C’est un des enjeux et il y a aussi l’enjeu, tout simplement, de la souveraineté dans son ensemble, parce que, en acceptant de confier des outils à une entreprise étrangère, la Confédération accepte aussi, finalement, d’être soumise à des changements de tarifs, à des évolutions logicielles qui pourraient ne pas lui convenir.
Coraline Pauchard : Elle se retrouverait prise en otage en fait.
Grégoire Barbey : Voilà, c’est ça. Et on sait que sortir d’un cloud tout intégré comme Microsoft ou comme d’autres entreprises le proposent, c’est aujourd’hui très compliqué. Les entreprises le savent bien.

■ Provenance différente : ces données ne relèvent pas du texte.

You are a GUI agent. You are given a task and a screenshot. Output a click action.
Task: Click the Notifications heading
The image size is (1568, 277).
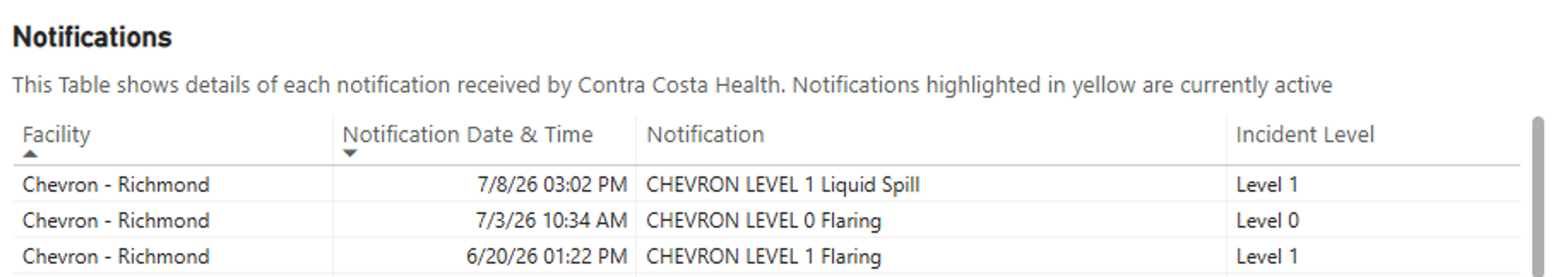click(x=93, y=37)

Coraline Pauchard : Mais est-ce que la Suisse est dans ce cas-là ? L’armée peut-elle faire autrement que de passer par les GAFAM ? Des alternatives existent-elles vraiment ?
Grégoire Barbey : C’est aussi toute la question. Il y a beaucoup ce débat, on entend souvent dire qu’il n’y a pas d’alternatives, mais on ne cherche pas à s’en donner les moyens. On n’a jamais eu un débat politique d’ampleur, à l’échelle du pays, pour savoir quelles étaient nos options en termes de numérique et quels étaient nos objectifs. Si, aujourd’hui, on estime qu’il faut aller très vite et que le plus important c’est de numériser à tout-va, alors peut-être que Microsoft est une des seules solutions. Je pense qu’on pourrait avoir ce débat sereinement, se poser d’abord les bonnes questions : qu’est-ce qu’on veut en termes de numérique ? Est-ce qu’on veut développer des solutions en Suisse ? Est-ce qu’on veut transmettre une partie de notre souveraineté auprès d’acteurs étrangers qui ont franchement de très bonnes capacités en termes de numérique, mais il faut le dire, il faut avoir ce débat.
Coraline Pauchard : Toujours dans votre éditorial, Grégoire Barbey, vous dites que cette information passera sans doute inaperçue. C’est vrai ?
Grégoire Barbey : Eh bien non, puisqu’on en parle ce soir, donc je suis bien content, finalement, que ça ne passe pas inaperçu. Après, je remarque quand même que, globalement, c’est quand même passé comme une lettre à la poste dans le reste de la presse, mais j’ai bon espoir que, petit à petit, ça évolue. Si le préposé lui-même à la protection des données, qui n’est pas réputé pour beaucoup s’introduire dans le débat politique, pointe du doigt, lui aussi, ce genre de décision, je pense que ça va dans le bon sens et que, peut-être, petit à petit, il va y avoir une prise de conscience de l’importance de ces questions.
Coraline Pauchard : Grégoire Barbey, journaliste chez Heidi.News, spécialiste des questions cyber, merci d’être venu commenter cette information ce soir. Une bonne soirée à vous.
Grégoire Barbey : Merci Madame. Bonne soirée. Au revoir.